Perl's Term::ANSIColor is good but sometime it's overkill. I wrote a function to change colors before your print.
$color = color("13_on_5");
$reset = color("reset");
print $color . "Pink on purple" . $reset . "\n";
# or
print color('yellow', "Warning:"); # Print text and reset
The ANSI color numbers can be determined using term-colors.pl.

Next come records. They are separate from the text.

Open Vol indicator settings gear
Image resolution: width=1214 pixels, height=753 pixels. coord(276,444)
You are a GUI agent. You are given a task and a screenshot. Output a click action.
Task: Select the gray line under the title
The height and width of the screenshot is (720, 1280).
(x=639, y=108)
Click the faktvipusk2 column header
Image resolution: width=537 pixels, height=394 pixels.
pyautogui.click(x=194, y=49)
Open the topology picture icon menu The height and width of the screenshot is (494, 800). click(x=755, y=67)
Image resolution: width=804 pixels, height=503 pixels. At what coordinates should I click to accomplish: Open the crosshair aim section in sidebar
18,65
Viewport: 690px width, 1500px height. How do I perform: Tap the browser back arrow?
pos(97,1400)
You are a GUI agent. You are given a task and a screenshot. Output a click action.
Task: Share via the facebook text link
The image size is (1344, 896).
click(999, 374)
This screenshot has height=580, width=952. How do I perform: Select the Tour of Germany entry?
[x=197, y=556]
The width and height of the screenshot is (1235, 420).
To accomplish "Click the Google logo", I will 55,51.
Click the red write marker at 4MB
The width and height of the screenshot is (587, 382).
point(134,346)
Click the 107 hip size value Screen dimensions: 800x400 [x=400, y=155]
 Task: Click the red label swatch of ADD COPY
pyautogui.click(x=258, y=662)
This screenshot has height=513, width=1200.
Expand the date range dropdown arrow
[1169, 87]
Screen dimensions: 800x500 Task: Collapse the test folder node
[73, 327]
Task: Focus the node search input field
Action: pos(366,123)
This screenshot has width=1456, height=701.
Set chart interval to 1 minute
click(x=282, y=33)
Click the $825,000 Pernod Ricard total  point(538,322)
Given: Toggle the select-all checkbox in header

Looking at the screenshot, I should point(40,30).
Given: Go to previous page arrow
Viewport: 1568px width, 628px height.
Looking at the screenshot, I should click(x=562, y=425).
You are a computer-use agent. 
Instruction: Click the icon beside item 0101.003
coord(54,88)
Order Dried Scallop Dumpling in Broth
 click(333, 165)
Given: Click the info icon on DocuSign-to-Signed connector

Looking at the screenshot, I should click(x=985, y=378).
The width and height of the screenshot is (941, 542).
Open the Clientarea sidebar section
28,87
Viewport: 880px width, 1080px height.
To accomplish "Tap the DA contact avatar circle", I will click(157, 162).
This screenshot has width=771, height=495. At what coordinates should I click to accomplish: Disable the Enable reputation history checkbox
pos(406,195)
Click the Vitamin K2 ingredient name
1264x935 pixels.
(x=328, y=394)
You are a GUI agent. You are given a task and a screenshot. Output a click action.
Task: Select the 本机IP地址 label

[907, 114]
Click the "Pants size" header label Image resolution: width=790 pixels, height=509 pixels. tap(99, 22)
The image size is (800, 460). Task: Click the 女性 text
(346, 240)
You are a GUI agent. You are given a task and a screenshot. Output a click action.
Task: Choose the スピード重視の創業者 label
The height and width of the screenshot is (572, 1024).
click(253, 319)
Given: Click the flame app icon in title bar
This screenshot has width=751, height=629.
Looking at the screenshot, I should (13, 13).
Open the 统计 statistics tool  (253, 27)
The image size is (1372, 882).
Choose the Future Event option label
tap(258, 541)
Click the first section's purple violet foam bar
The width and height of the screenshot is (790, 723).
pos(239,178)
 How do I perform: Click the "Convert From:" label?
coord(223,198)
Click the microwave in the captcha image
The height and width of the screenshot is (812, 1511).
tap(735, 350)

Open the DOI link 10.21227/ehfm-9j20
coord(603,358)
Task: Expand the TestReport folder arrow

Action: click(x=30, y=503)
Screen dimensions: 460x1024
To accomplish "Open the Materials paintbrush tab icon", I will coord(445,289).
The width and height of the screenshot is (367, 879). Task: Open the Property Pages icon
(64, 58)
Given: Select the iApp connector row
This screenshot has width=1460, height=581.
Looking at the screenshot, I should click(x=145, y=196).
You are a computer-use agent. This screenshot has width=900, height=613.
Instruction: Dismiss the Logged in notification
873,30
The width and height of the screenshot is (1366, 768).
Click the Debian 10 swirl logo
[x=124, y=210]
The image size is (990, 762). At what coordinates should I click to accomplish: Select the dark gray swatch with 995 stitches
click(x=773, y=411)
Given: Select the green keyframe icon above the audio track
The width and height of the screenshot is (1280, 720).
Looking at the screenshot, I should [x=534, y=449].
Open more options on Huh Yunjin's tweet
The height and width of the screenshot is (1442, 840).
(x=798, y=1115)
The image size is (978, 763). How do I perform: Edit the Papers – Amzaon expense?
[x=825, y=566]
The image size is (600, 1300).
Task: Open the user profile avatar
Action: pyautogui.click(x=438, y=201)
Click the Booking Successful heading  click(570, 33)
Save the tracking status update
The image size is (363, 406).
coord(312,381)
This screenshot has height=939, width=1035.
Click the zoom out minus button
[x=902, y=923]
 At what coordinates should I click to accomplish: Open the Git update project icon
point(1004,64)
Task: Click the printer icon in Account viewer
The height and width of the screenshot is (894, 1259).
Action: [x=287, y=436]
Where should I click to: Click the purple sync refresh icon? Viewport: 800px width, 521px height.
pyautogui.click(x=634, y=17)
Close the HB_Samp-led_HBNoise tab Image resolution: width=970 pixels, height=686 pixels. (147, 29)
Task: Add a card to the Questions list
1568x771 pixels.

# String format: '115', '165_bold', '10_on_140', 'reset', 'on_173', 'red', 'white_on_blue'
sub color {
my ($str, $txt) = @_;
if (-t STDOUT == 0 || $ENV{NO_COLOR}) { return $txt // ""; } # No interactive terminal
if (!length($str) || $str eq 'reset') { return "\e[0m"; } # No string = RESET
# Some predefined colors/commands
my %color_map = qw(red 160 blue 27 green 34 yellow 226 orange 214 purple 93 white 15 black 0);
my %cmd_map = qw(bold 1 italic 3 underline 4 blink 5 inverse 7);
# Pre-process the string.
$str =~ s/on_/-/; # "on_" becomes a negative number
$str =~ s|([A-Za-z]+)|$color_map{$1} // $1|eg; # command number
my @parts = split("_", $str);
foreach my $p (@parts) {
my $cmd_num = $cmd_map{$p // 0};
if ($cmd_num) { $p = $cmd_num; }
elsif (defined($p) && $p =~ /^-(.+)/) { $p = "48;5;$p"; }
elsif (defined($p)) { $p = "38;5;$p"; }
}
my $ret = "\e[" . join(";", @parts) . "m";
if (defined($txt)) { $ret .= $txt . "\e[0m"; }
return $ret;
}
Note: You can test if you're outputting to a TTY which supports ANSI colors, or a file using the -t test.